··· Material for the task ···

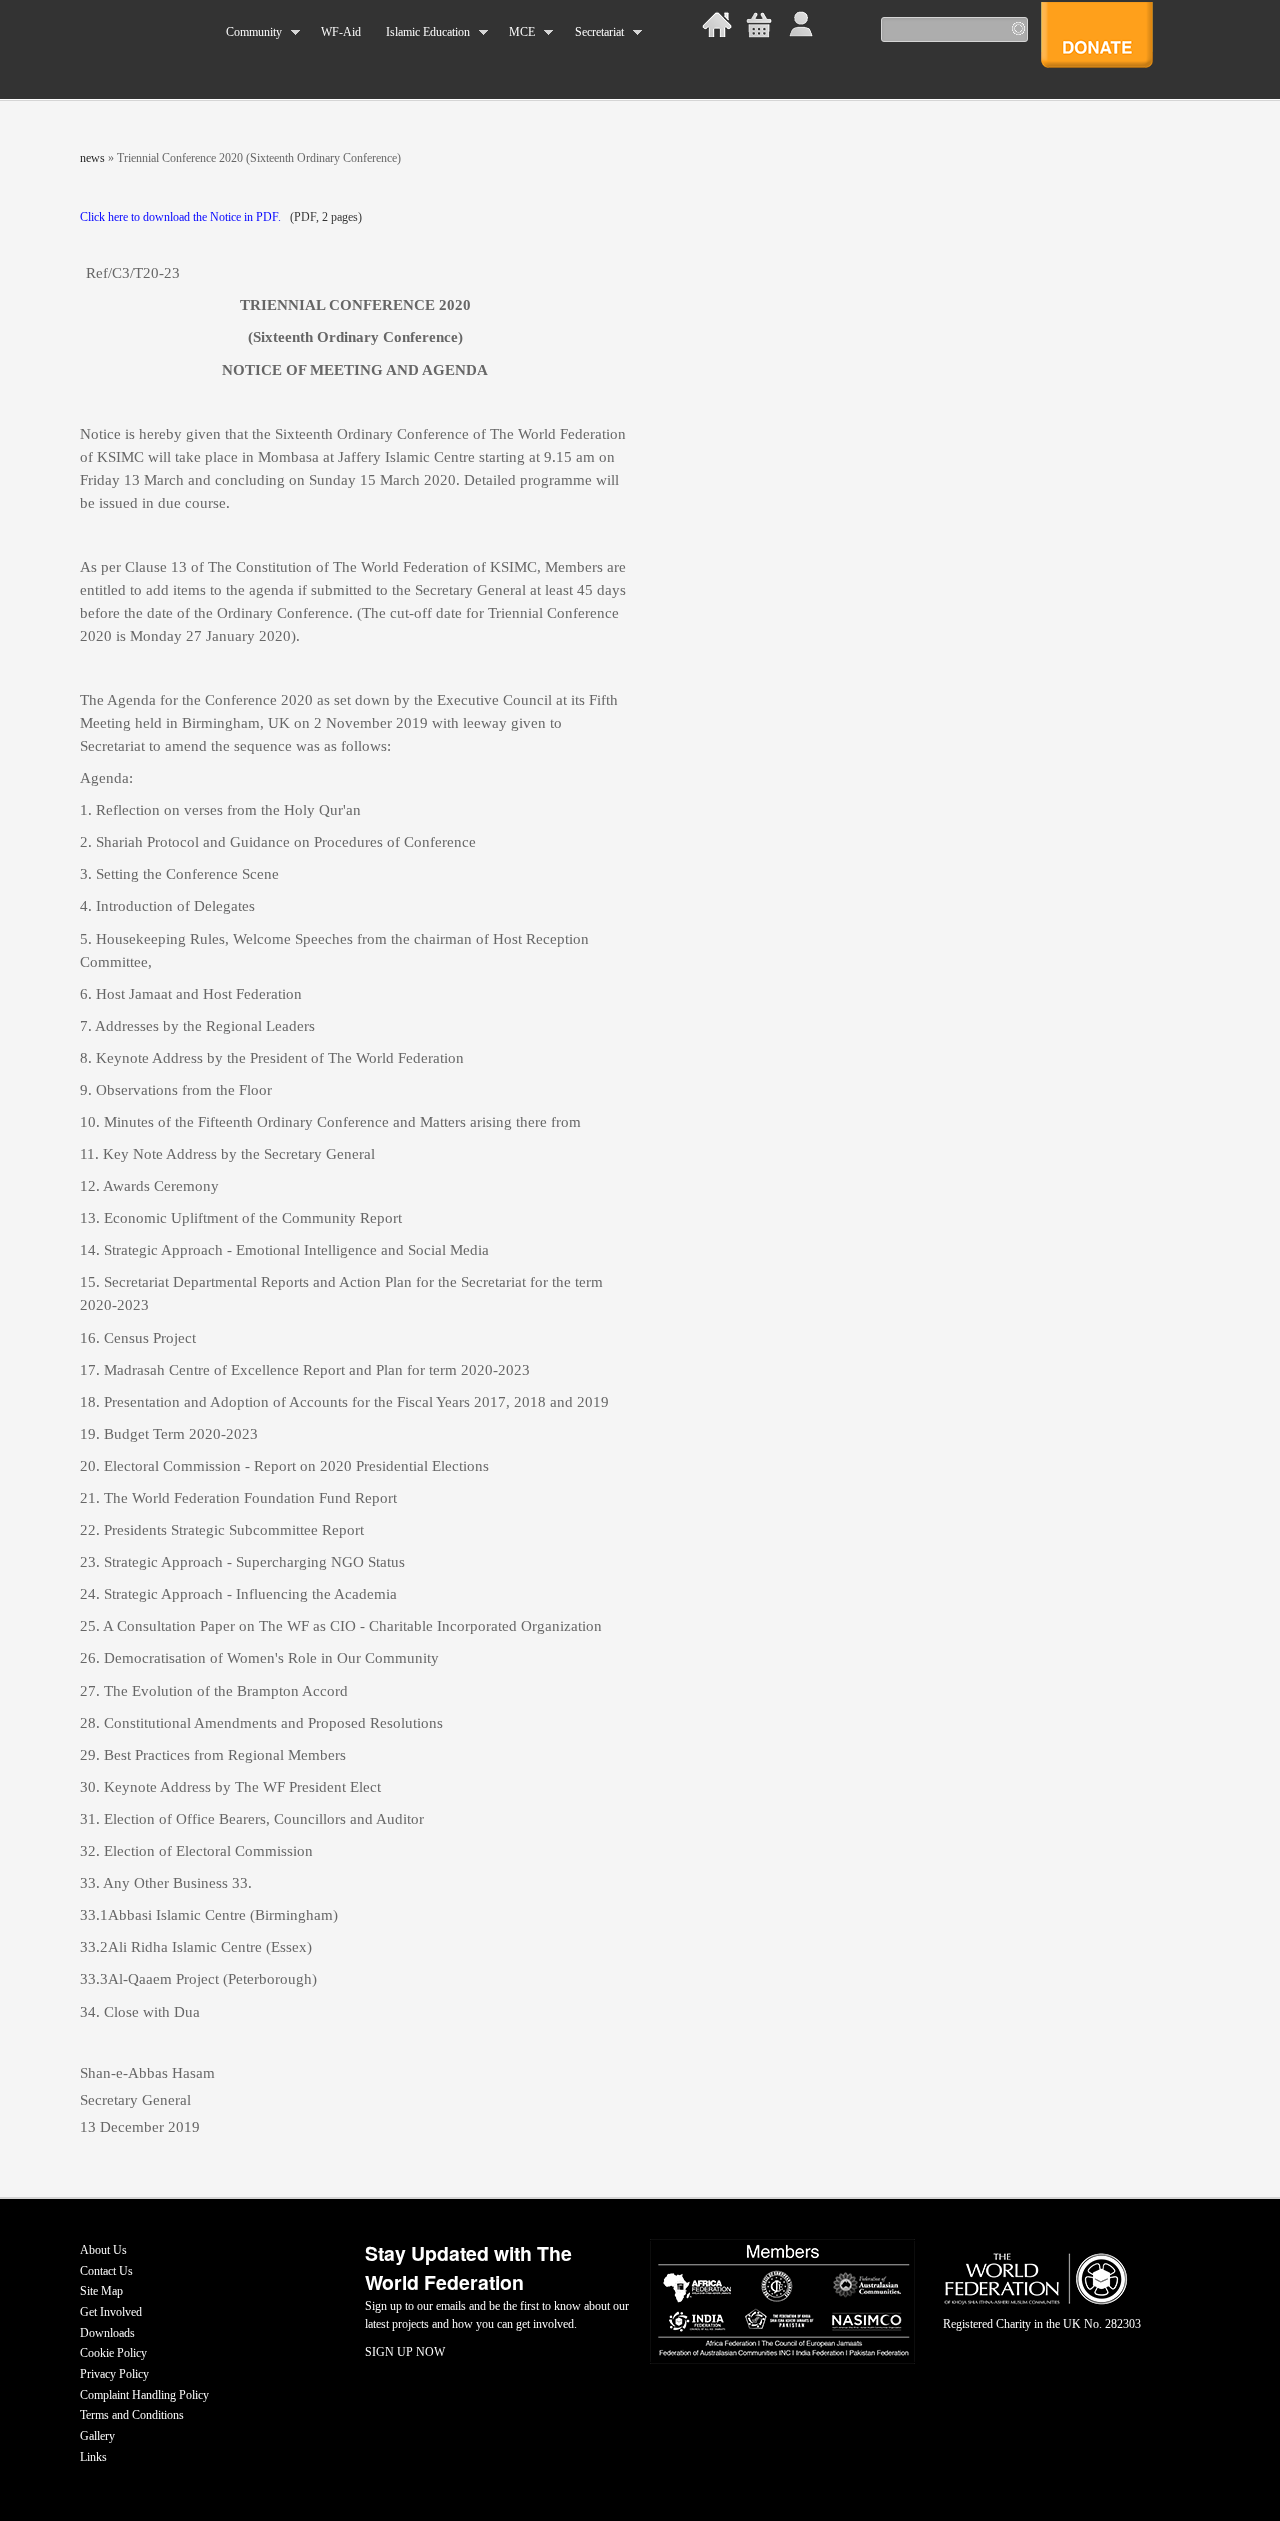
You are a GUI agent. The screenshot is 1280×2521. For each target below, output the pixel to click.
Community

···
··· Material for the task ···

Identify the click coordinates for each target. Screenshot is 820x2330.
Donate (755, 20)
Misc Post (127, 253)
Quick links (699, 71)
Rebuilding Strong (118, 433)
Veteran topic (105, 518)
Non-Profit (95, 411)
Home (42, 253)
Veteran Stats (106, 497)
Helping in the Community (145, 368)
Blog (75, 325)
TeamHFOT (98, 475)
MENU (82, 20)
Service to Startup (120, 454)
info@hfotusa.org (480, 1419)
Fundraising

···
··· Material for the task ···

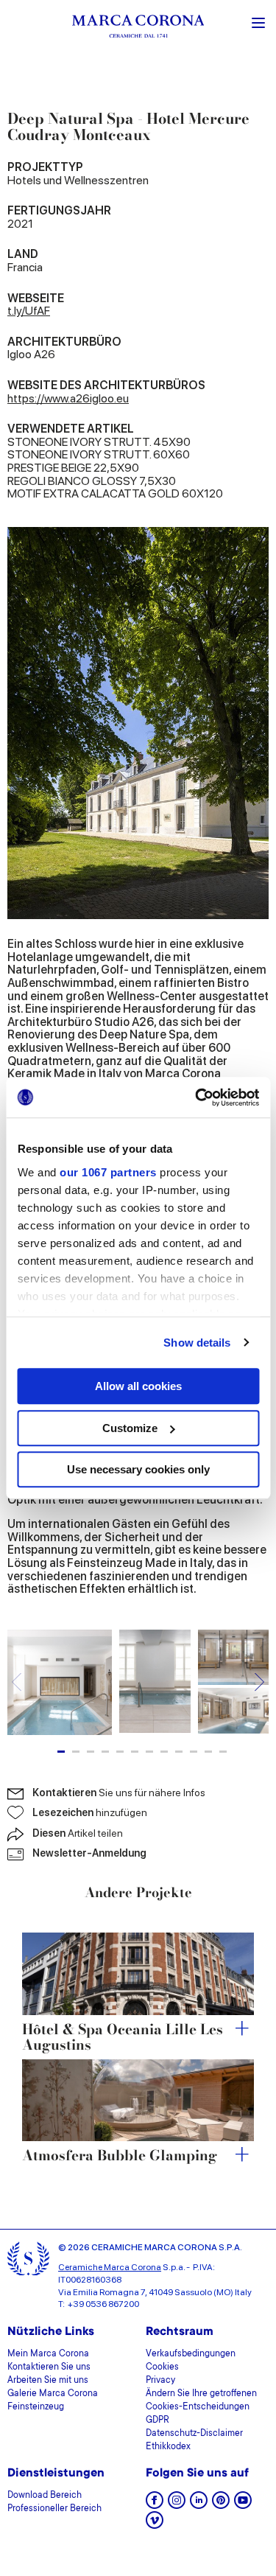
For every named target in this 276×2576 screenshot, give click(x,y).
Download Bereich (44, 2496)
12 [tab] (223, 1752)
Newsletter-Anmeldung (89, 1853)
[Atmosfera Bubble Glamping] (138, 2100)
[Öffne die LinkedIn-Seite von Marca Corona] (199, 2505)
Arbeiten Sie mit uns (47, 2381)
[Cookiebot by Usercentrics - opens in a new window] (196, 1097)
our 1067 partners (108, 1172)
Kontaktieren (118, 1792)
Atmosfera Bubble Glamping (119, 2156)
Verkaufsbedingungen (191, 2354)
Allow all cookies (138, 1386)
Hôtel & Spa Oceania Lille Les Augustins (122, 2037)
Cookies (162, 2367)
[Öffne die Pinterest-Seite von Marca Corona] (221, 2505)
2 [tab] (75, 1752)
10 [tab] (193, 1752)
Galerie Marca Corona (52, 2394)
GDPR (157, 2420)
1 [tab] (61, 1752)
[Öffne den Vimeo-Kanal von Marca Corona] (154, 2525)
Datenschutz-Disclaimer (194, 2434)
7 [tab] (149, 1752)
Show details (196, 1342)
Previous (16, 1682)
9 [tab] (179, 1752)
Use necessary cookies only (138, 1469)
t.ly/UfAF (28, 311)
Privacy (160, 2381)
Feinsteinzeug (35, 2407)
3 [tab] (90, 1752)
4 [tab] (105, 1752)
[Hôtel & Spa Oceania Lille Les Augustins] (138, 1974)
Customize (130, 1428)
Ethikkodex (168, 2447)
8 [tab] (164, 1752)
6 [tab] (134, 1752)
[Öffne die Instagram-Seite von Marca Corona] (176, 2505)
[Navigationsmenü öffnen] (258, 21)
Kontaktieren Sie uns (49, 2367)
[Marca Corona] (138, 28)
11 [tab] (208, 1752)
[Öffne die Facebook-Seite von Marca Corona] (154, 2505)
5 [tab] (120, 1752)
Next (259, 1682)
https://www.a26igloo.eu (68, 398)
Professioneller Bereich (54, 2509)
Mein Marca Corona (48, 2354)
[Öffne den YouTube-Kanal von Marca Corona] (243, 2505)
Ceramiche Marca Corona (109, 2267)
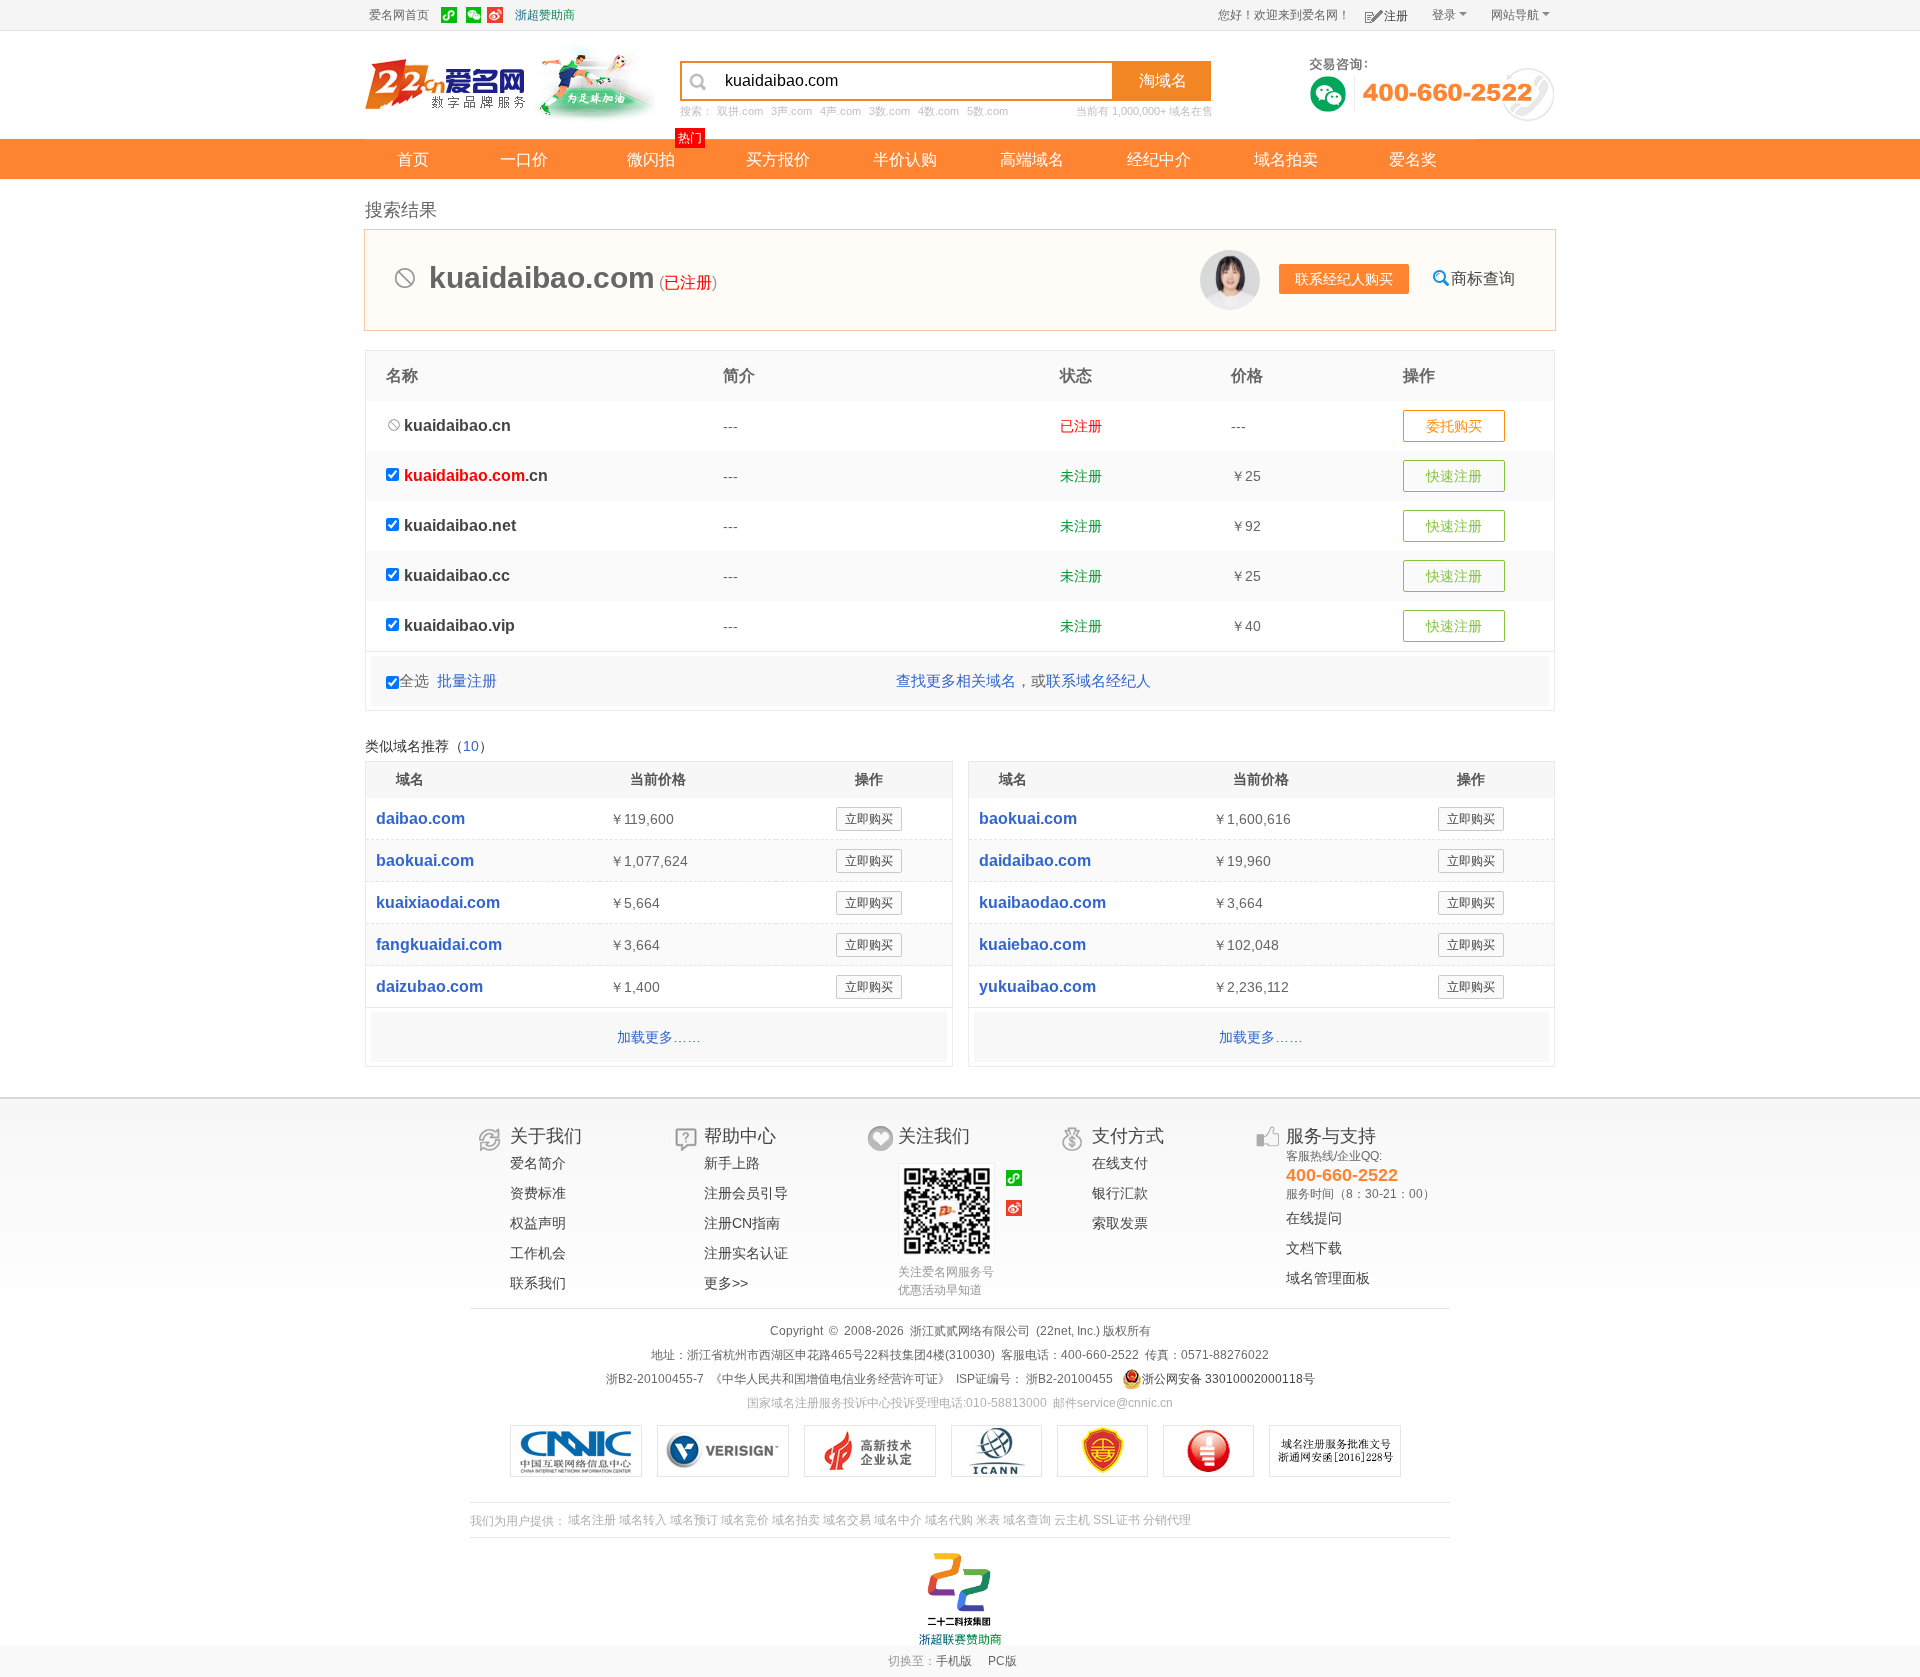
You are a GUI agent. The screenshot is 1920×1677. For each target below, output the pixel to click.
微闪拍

···

▸ **Requirement**:
Report the number of lines of the listing above that hold the string "Glamping", with no other text.

▸ **Your response**:
2